(Dataset records)

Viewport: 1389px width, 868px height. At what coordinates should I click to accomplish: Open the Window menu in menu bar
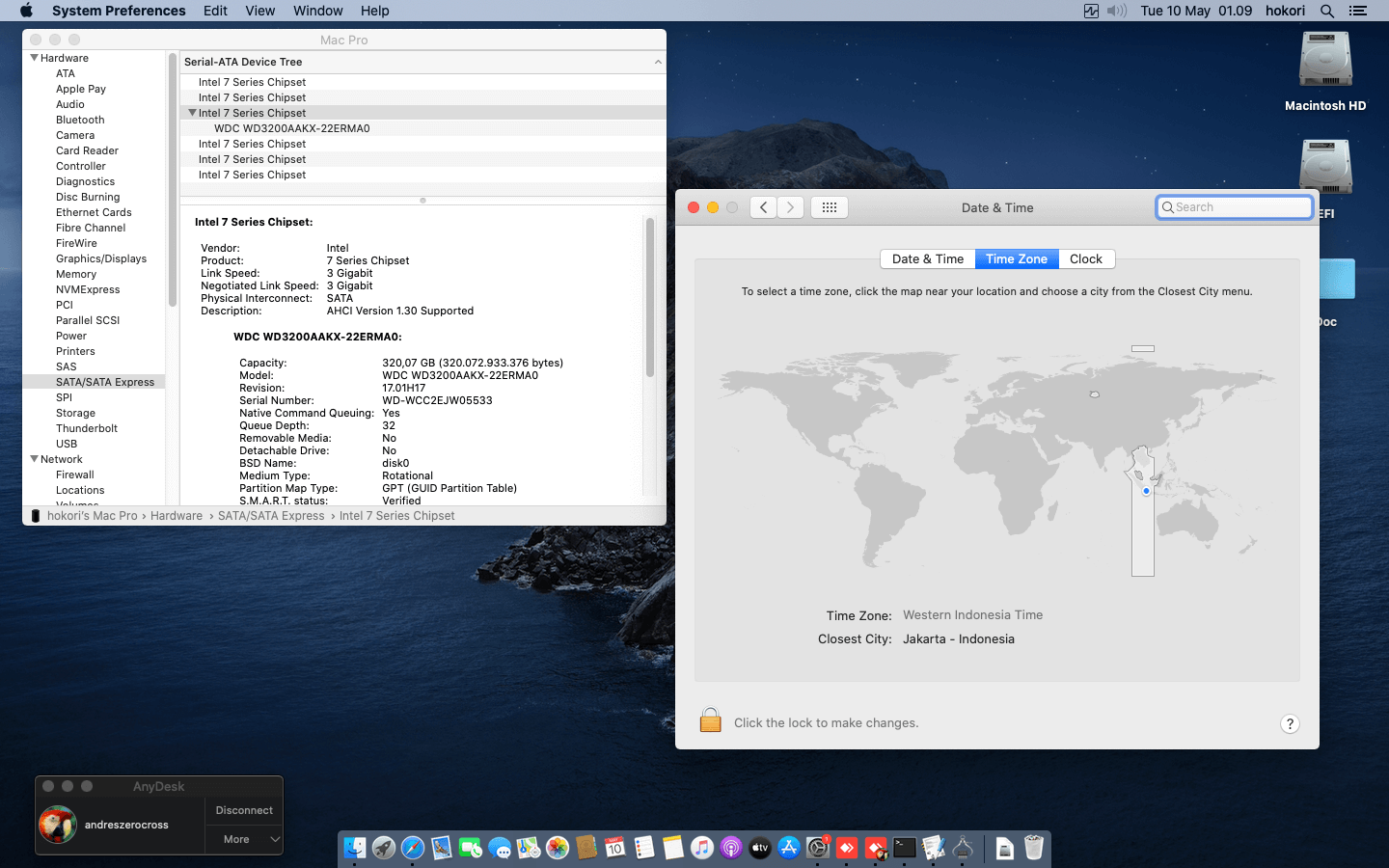pyautogui.click(x=317, y=11)
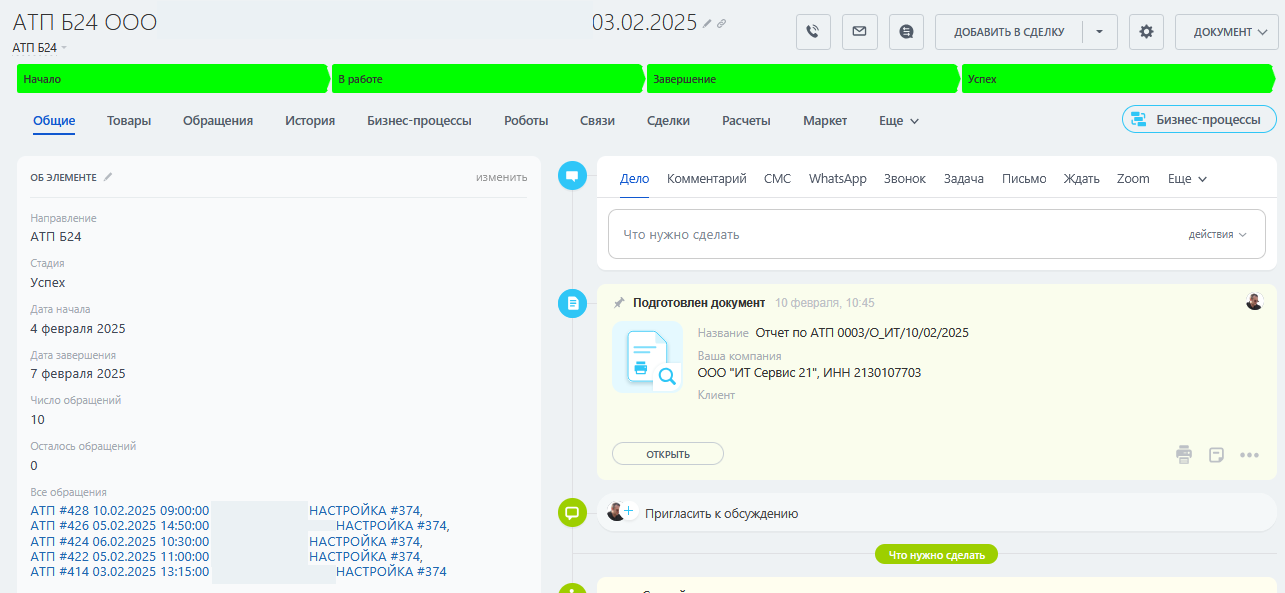
Task: Select the Завершение stage in progress bar
Action: point(800,79)
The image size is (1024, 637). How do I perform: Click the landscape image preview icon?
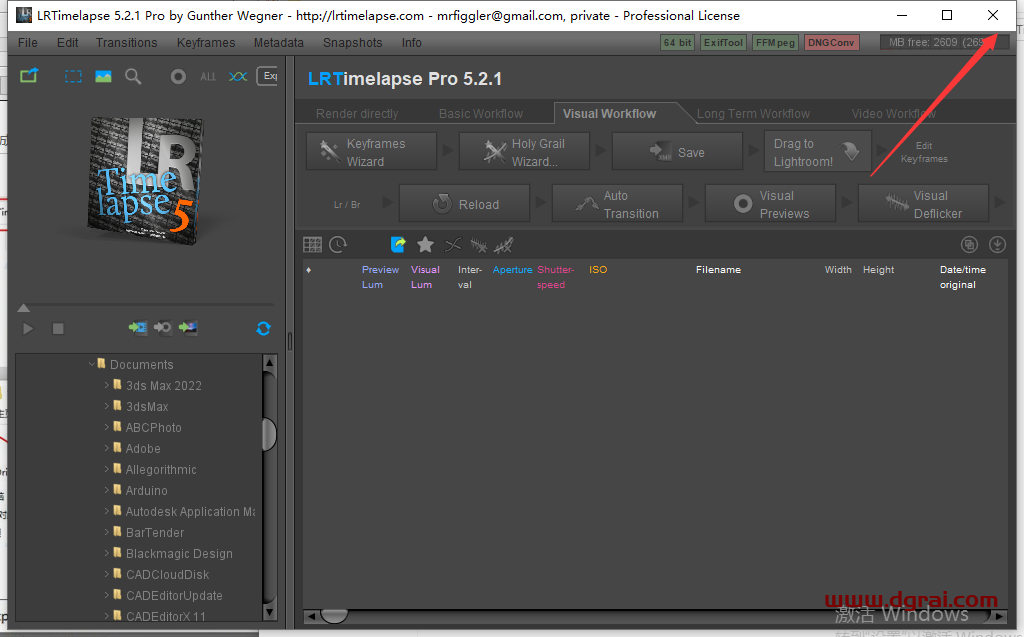click(103, 77)
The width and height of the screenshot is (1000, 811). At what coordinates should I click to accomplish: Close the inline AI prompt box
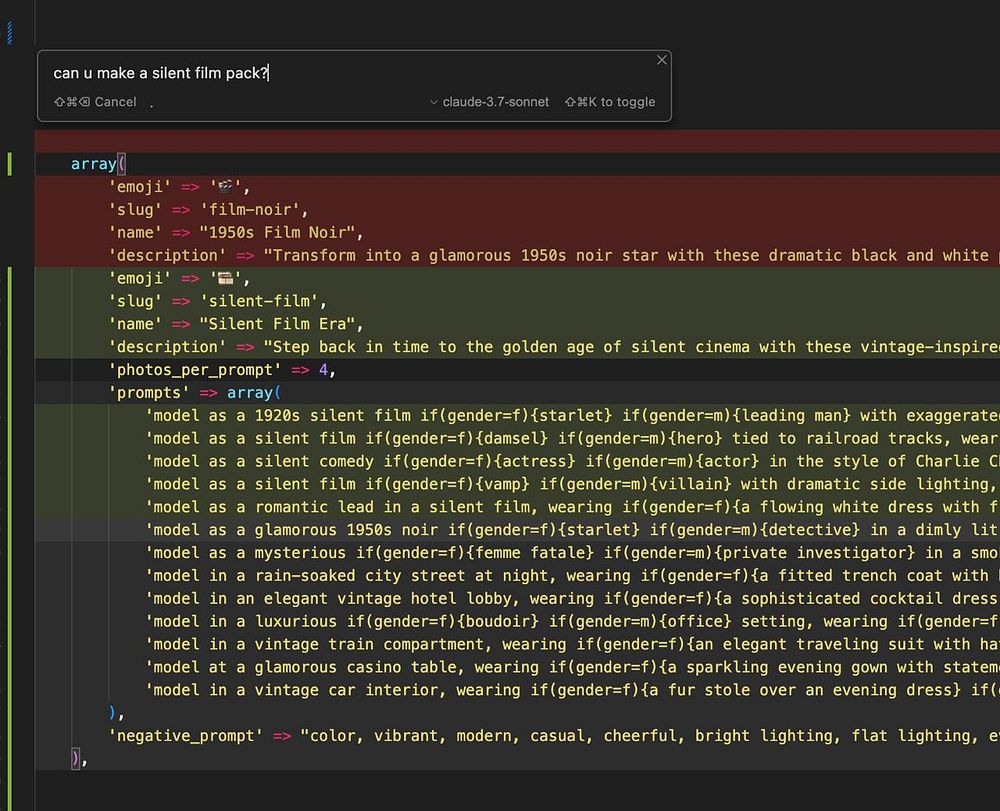[x=661, y=60]
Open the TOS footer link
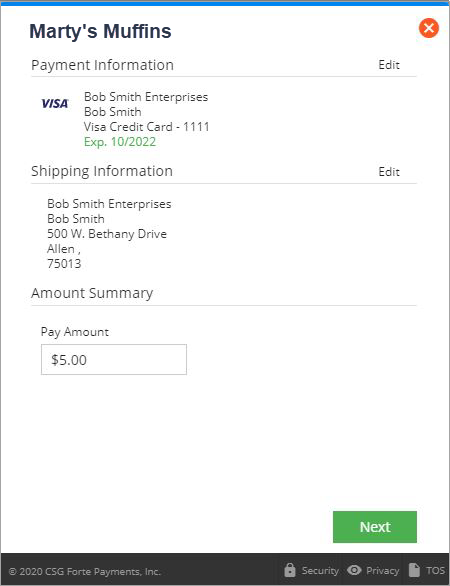 pos(435,571)
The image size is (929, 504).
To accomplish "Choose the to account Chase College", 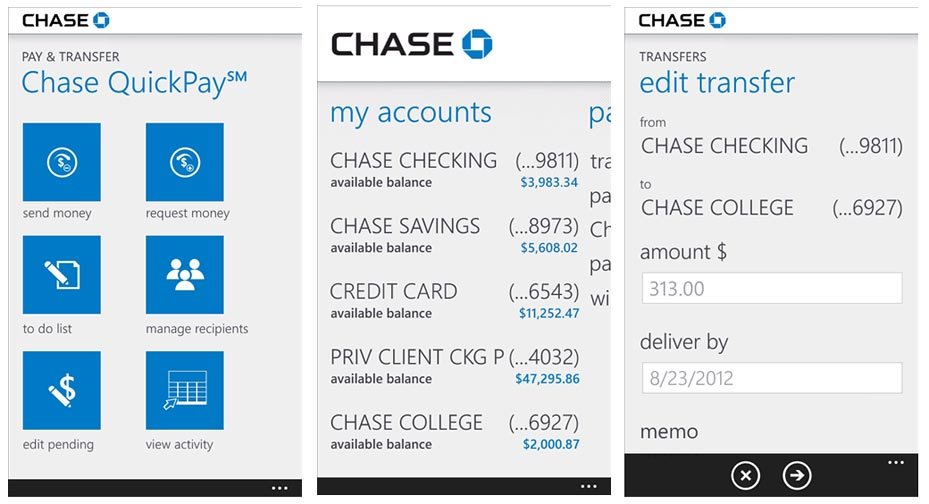I will point(772,208).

◆ Task requirements: Output exactly the lines above that lie between the line with "The image size is (1024, 637)." and the line with "The image size is (929, 504).", those two lines included, and no pictures.

◆ Exercise solution:
The image size is (1024, 637). How do I perform: Click the landscape image preview icon?
click(103, 77)
The width and height of the screenshot is (1000, 811). At what coordinates should I click to accomplish: Close the inline AI prompt box
[x=661, y=60]
Open the TOS footer link
 pos(435,571)
The image size is (929, 504).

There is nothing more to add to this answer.